Material provided:
▬▬▬▬▬▬▬▬▬▬
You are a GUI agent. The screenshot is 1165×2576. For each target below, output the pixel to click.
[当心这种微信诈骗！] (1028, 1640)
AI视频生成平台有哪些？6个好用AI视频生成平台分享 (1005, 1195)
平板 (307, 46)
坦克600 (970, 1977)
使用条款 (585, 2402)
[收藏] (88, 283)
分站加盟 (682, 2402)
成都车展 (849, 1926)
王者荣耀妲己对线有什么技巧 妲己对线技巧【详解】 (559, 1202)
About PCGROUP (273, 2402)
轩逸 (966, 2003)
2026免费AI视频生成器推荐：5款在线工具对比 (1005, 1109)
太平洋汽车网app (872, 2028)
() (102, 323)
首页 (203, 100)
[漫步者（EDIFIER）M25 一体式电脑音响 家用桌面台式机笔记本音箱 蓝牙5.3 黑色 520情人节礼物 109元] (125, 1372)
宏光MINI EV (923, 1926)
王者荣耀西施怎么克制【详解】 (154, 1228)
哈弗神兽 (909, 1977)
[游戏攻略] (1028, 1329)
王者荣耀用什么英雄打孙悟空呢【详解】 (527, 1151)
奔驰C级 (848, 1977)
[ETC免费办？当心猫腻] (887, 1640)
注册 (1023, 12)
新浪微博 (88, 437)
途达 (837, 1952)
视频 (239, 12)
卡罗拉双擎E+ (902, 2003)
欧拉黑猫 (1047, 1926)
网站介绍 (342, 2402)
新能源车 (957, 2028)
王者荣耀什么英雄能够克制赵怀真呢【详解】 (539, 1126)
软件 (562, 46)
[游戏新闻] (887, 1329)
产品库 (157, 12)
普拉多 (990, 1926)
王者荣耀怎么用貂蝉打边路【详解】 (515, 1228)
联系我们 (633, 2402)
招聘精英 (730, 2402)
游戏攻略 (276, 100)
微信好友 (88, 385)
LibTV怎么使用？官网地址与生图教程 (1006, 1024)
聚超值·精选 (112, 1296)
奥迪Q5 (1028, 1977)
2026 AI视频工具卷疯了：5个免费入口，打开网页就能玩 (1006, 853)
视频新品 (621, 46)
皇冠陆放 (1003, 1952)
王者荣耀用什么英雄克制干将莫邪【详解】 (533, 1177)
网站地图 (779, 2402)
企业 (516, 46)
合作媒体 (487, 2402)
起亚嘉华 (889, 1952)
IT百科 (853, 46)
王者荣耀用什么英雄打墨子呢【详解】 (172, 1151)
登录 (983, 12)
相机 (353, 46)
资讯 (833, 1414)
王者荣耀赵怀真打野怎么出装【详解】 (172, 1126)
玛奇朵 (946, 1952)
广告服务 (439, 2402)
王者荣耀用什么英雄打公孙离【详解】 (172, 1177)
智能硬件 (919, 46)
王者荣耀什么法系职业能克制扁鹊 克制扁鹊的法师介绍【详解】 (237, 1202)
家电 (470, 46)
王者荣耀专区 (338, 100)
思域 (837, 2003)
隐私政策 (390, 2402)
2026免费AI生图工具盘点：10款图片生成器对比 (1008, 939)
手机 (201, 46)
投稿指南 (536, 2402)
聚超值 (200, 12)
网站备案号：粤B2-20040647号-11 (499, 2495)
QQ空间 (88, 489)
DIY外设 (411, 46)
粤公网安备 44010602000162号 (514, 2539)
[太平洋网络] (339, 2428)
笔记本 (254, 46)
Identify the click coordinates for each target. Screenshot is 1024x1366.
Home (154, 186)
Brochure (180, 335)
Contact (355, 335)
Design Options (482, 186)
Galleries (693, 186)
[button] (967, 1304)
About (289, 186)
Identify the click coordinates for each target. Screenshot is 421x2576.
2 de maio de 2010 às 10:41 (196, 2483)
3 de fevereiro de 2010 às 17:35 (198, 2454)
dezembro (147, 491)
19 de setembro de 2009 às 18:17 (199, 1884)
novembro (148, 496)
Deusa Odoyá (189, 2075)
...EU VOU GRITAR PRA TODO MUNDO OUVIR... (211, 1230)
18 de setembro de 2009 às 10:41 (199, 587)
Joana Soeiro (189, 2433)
▬▬▬▬▬▬▬▬▬▬
Task to complete:
Each line from the one holding "聚超值·精选 (112, 1296)" through the last line of the data is to be transcribed exactly, with nothing else added.

Solution to the problem:
聚超值·精选 (112, 1296)
奥迪Q5 (1028, 1977)
2026 AI视频工具卷疯了：5个免费入口，打开网页就能玩 (1006, 853)
视频新品 (621, 46)
皇冠陆放 (1003, 1952)
王者荣耀用什么英雄克制干将莫邪【详解】 (533, 1177)
网站地图 (779, 2402)
企业 (516, 46)
合作媒体 (487, 2402)
起亚嘉华 (889, 1952)
IT百科 (853, 46)
王者荣耀用什么英雄打墨子呢【详解】 (172, 1151)
登录 (983, 12)
相机 (353, 46)
资讯 (833, 1414)
王者荣耀赵怀真打野怎么出装【详解】 (172, 1126)
玛奇朵 (946, 1952)
广告服务 (439, 2402)
王者荣耀用什么英雄打公孙离【详解】 (172, 1177)
智能硬件 (919, 46)
王者荣耀什么法系职业能克制扁鹊 克制扁鹊的法师介绍【详解】 (237, 1202)
家电 (470, 46)
王者荣耀专区 (338, 100)
思域 (837, 2003)
隐私政策 (390, 2402)
2026免费AI生图工具盘点：10款图片生成器对比 (1008, 939)
手机 (201, 46)
投稿指南 (536, 2402)
聚超值 (200, 12)
网站备案号：粤B2-20040647号-11 (499, 2495)
QQ空间 (88, 489)
DIY外设 (411, 46)
粤公网安备 44010602000162号 (514, 2539)
[太平洋网络] (339, 2428)
笔记本 (254, 46)
Identify the click coordinates for each target. Screenshot is 1024x1366.
Home (154, 186)
Brochure (180, 335)
Contact (355, 335)
Design Options (482, 186)
Galleries (693, 186)
[button] (967, 1304)
About (289, 186)
Identify the click coordinates for each target. Screenshot is 421x2576.
2 de maio de 2010 às 10:41 (196, 2483)
3 de fevereiro de 2010 às 17:35 (198, 2454)
dezembro (147, 491)
19 de setembro de 2009 às 18:17 (199, 1884)
novembro (148, 496)
Deusa Odoyá (189, 2075)
...EU VOU GRITAR PRA TODO MUNDO OUVIR... (211, 1230)
18 de setembro de 2009 às 10:41 (199, 587)
Joana Soeiro (189, 2433)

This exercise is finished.